Cadarso-Suárez Carmen, Roca-Pardiñas Javier, Figueiras Adolfo, González-Manteiga Wenceslao
Unit of Biostatistics, Department of Statistics and Operations Research, University of Santiago de Compostela, Spain.
Stat Med. 2005 Apr 30;24(8):1169-84. doi: 10.1002/sim.1978.
The generalized additive, model (GAM) is a powerful and widely used tool that allows researchers to fit, non-parametrically, the effect of continuous predictors on a transformation of the mean response variable. Such a transformation is given by a so-called link function, and in GAMs this link function is assumed to be known. Nevertheless, if an incorrect choice is made for the link, the resulting GAM is misspecified and the results obtained may be misleading. In this paper, we propose a modified version of the local scoring algorithm that allows for the non-parametric estimation of the link function, by using local linear kernel smoothers. To better understand the effect that each covariate produces on the outcome, results are expressed in terms of the non-parametric odds ratio (OR) curves. Bootstrap techniques were used to correct the bias in the OR estimation and to construct point-wise confidence intervals. A simulation study was carried out to assess the behaviour of the resulting estimates. The proposed methodology was illustrated using data from the AIDS Register of Galicia (NW Spain), with a view to assessing the effect of the CD4 lymphocyte count on the probability of being AIDS-diagnosed via Tuberculosis (TB). This application shows how the link's flexibility makes it possible to obtain OR curve estimates that are less sensitive to the presence of outliers and unusual values that are often present in the extremes of the covariate distributions.

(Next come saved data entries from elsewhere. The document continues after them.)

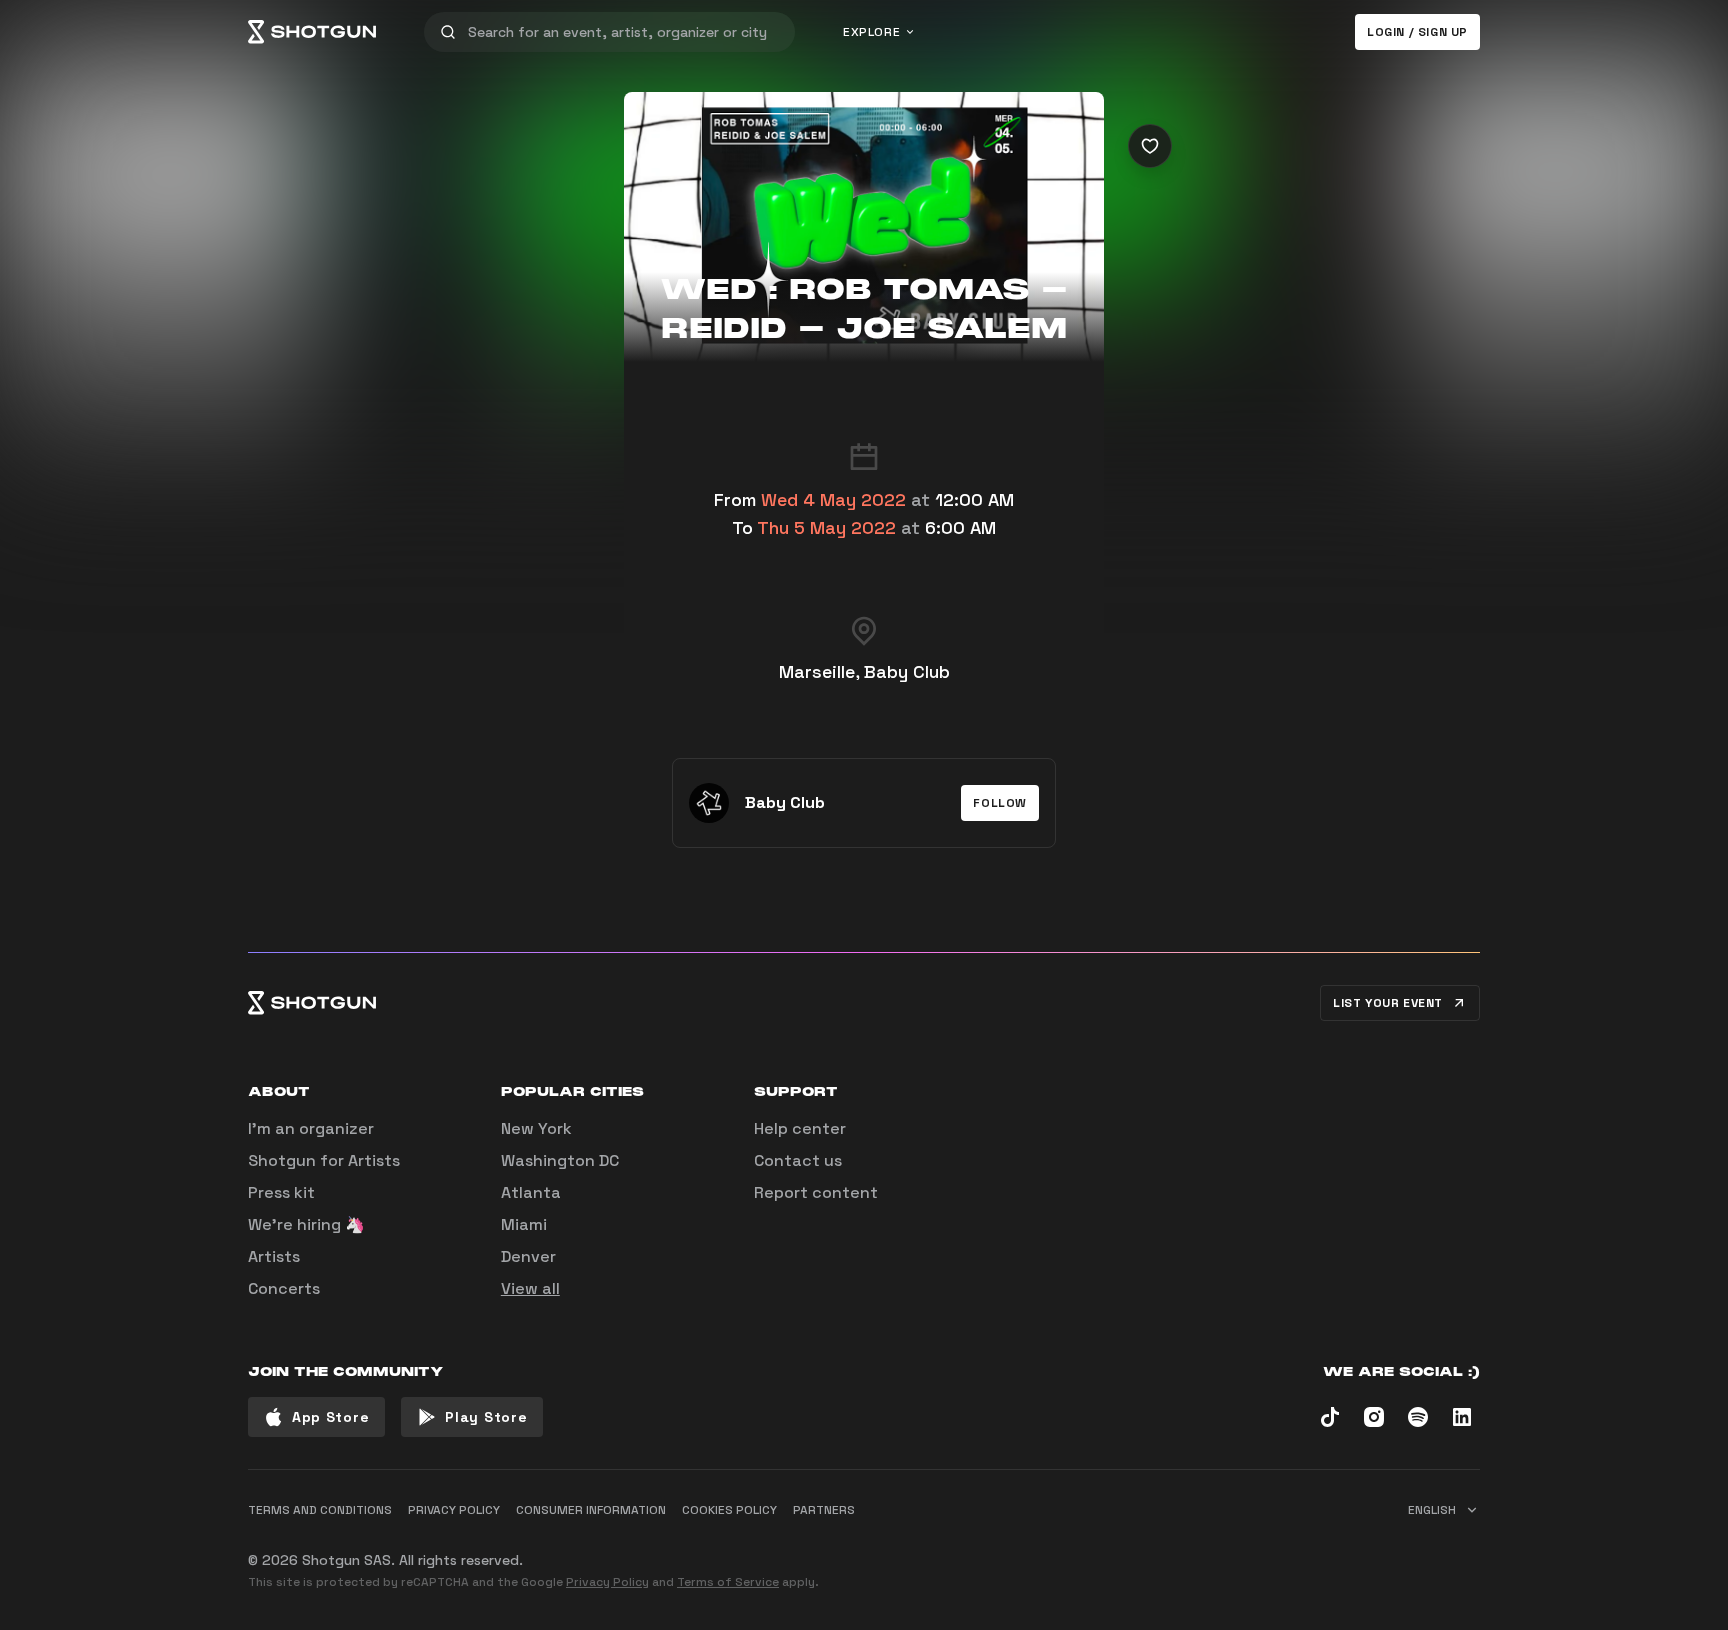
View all (530, 1288)
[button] (1000, 803)
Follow (1000, 803)
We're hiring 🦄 (306, 1224)
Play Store (486, 1417)
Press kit (281, 1192)
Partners (824, 1510)
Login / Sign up (1417, 32)
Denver (528, 1256)
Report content (816, 1192)
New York (536, 1128)
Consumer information (591, 1510)
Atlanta (531, 1192)
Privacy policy (454, 1510)
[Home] (312, 32)
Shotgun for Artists (324, 1160)
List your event (1388, 1003)
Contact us (798, 1160)
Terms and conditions (320, 1510)
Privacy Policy (607, 1582)
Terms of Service (728, 1582)
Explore (871, 32)
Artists (274, 1256)
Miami (524, 1224)
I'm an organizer (311, 1128)
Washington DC (560, 1160)
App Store (330, 1417)
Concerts (284, 1288)
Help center (800, 1128)
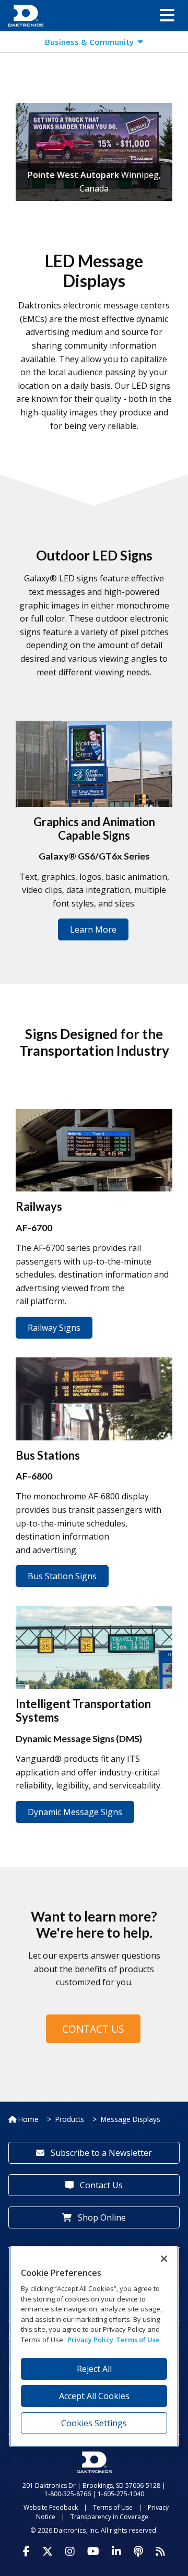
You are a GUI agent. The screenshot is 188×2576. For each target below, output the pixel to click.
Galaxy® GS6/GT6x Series (94, 856)
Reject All (94, 2369)
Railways (39, 1206)
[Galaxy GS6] (94, 763)
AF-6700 (34, 1227)
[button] (167, 16)
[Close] (163, 2258)
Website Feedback (51, 2507)
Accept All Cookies (94, 2396)
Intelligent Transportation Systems (83, 1710)
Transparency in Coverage (109, 2516)
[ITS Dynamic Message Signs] (94, 1646)
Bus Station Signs (62, 1576)
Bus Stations (48, 1455)
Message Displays (130, 2119)
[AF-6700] (94, 1149)
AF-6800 (34, 1476)
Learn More (93, 929)
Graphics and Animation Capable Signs (94, 828)
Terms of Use (113, 2507)
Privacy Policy (90, 2339)
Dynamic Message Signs (75, 1812)
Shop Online (101, 2217)
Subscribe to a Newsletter (100, 2152)
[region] (94, 2346)
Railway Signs (54, 1327)
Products (69, 2119)
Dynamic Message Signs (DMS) (79, 1738)
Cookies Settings (94, 2423)
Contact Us (93, 2029)
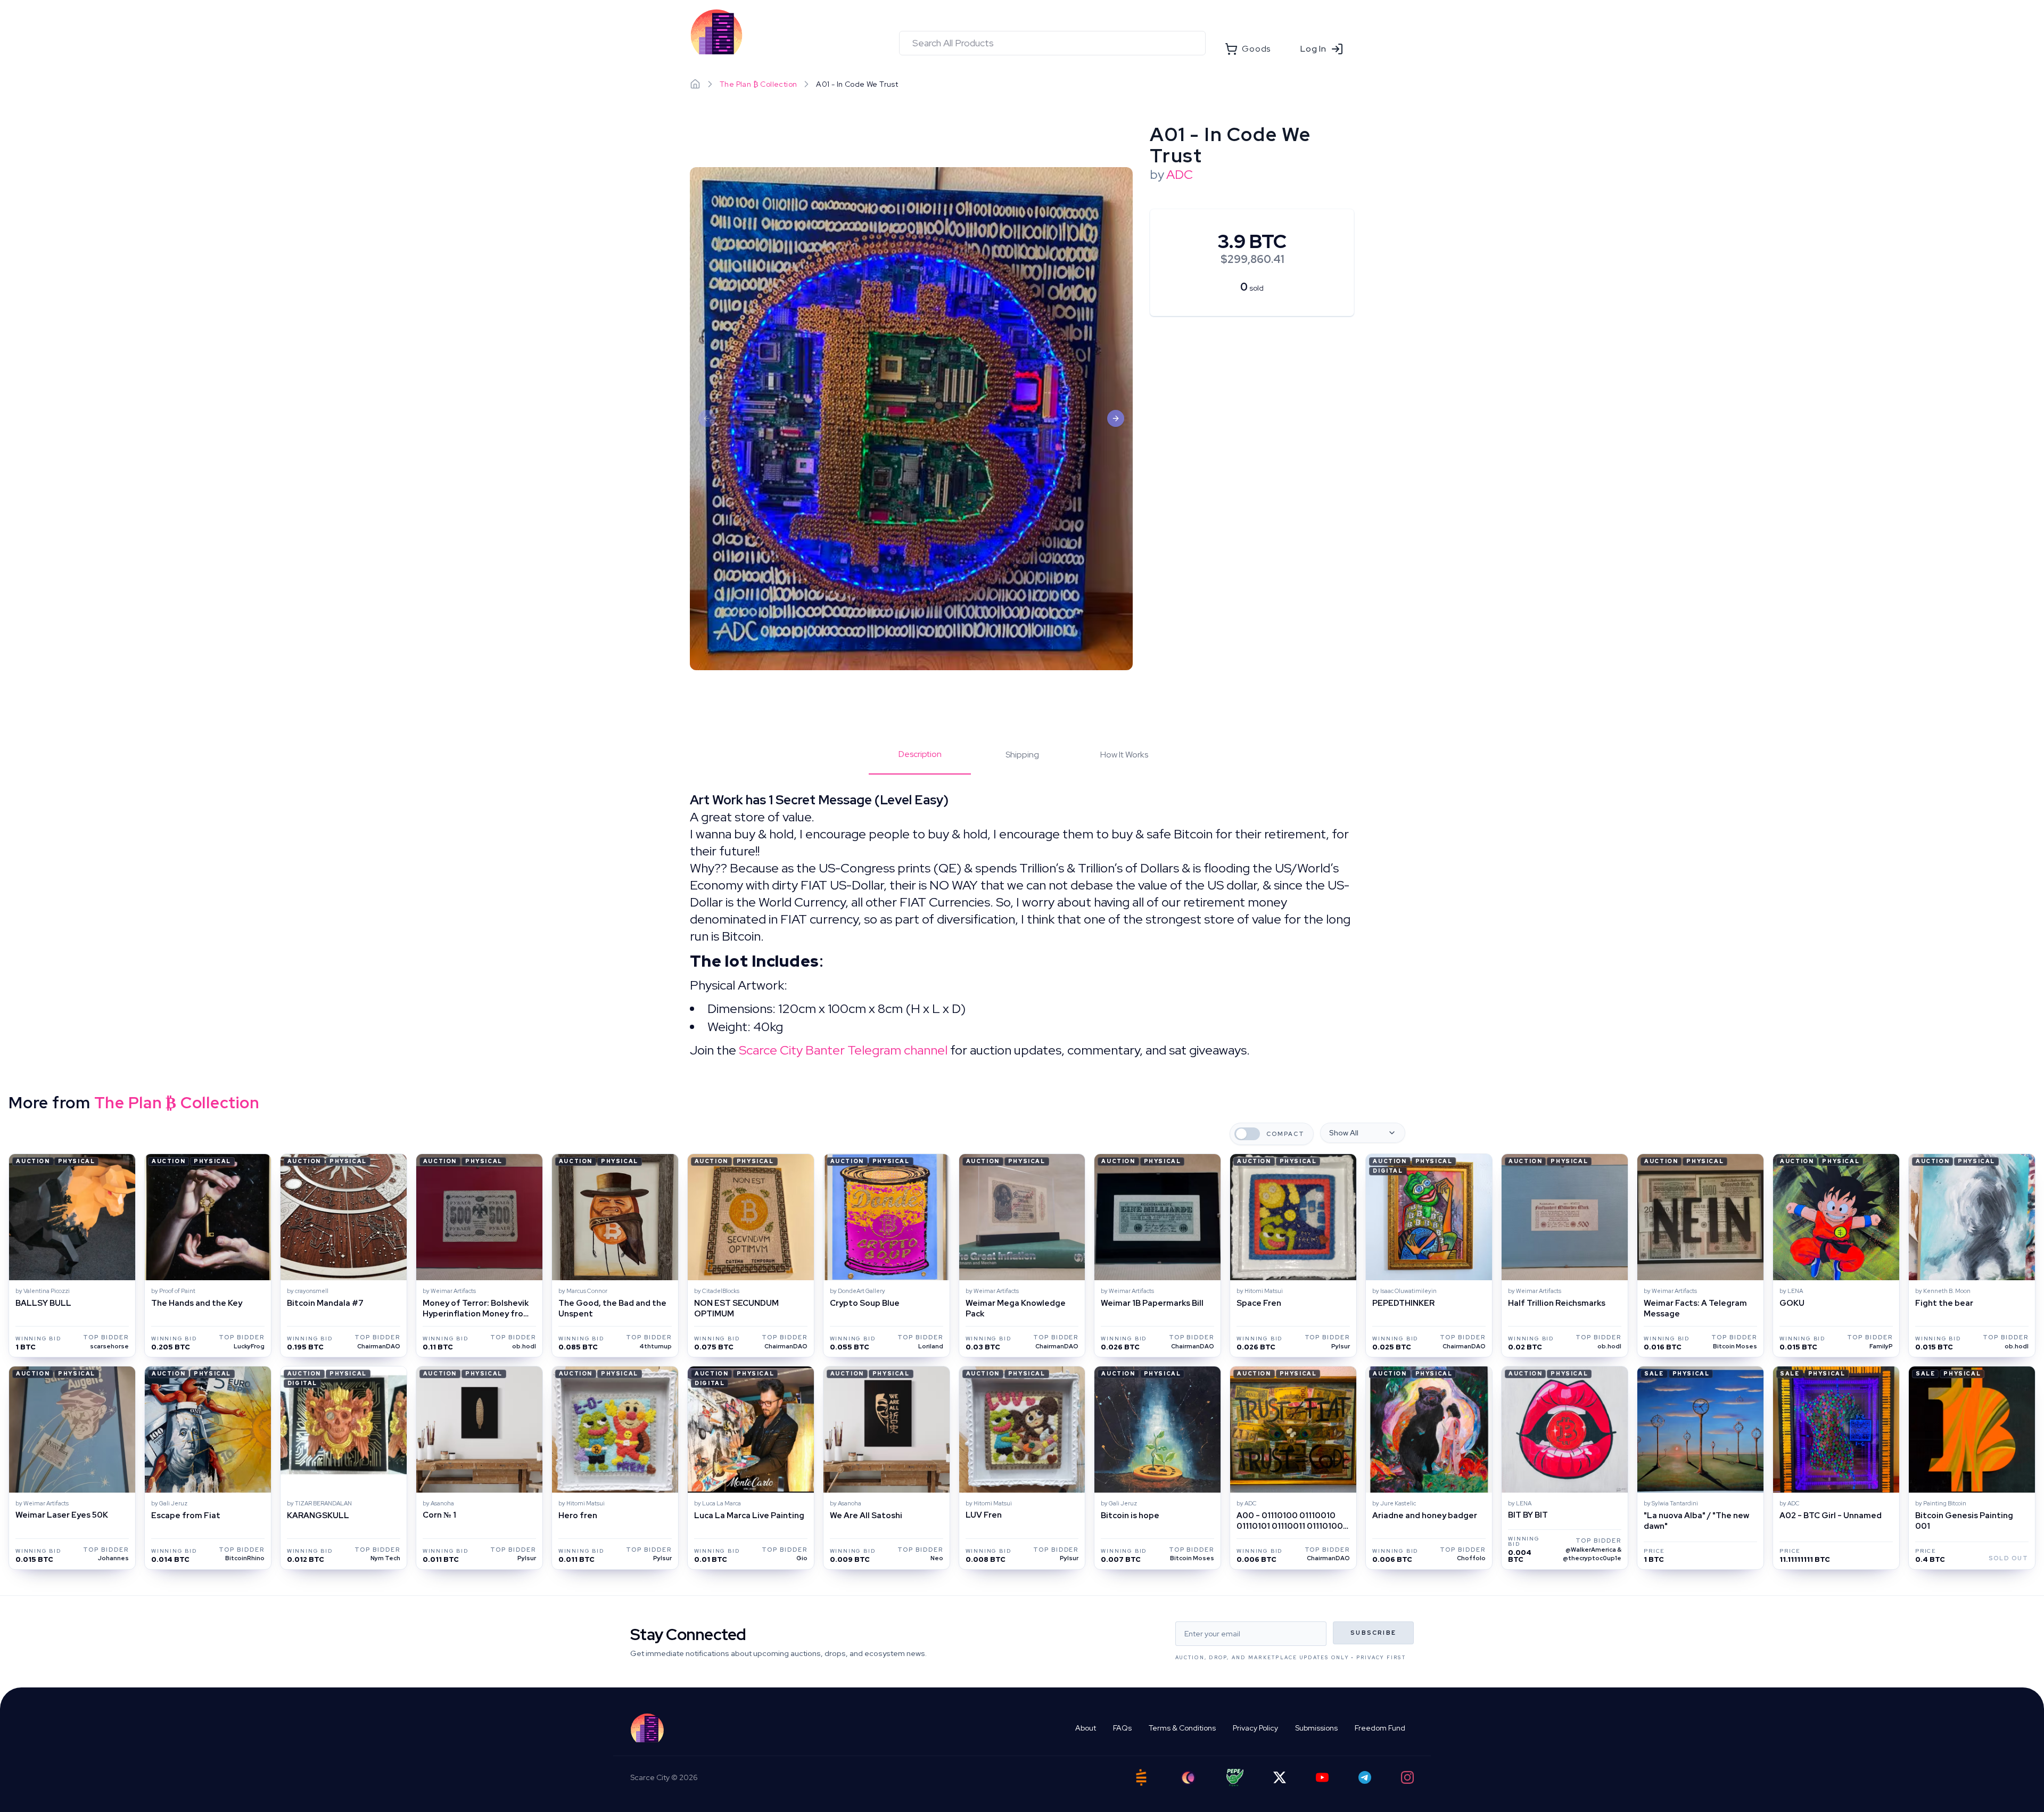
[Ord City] (1188, 1777)
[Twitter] (1279, 1777)
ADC (1179, 174)
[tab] (920, 761)
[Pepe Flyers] (1234, 1777)
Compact (1285, 1134)
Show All (1343, 1133)
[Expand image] (911, 418)
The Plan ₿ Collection (758, 84)
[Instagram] (1407, 1777)
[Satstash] (1141, 1777)
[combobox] (1052, 43)
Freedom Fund (1380, 1728)
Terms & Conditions (1182, 1728)
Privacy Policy (1255, 1728)
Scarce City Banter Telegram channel (843, 1050)
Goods (1256, 48)
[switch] (1247, 1133)
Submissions (1316, 1728)
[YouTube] (1322, 1777)
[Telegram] (1364, 1777)
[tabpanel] (1022, 925)
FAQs (1122, 1728)
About (1085, 1728)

广义相加模型(GAM)是一种功能强大且应用广泛的工具,它使研究人员能够以非参数方式拟合连续预测变量对平均响应变量变换的影响。这种变换由所谓的链接函数给出,在GAM中,假定该链接函数是已知的。然而,如果对链接做出错误选择,所得的GAM就会被误设,从而获得的结果可能会产生误导。在本文中,我们提出了一种局部评分算法的改进版本,该算法通过使用局部线性核平滑器对链接函数进行非参数估计。为了更好地理解每个协变量对结果产生的影响,结果以非参数优势比(OR)曲线表示。使用自助法技术来校正OR估计中的偏差并构建逐点置信区间。进行了一项模拟研究以评估所得估计值的性能。利用来自西班牙西北部加利西亚艾滋病登记处的数据对所提出的方法进行了说明,目的是评估CD4淋巴细胞计数对通过结核病(TB)被诊断为艾滋病的概率的影响。该应用展示了链接的灵活性如何使得能够获得对协变量分布极端值中经常出现的异常值和异常值不太敏感的OR曲线估计。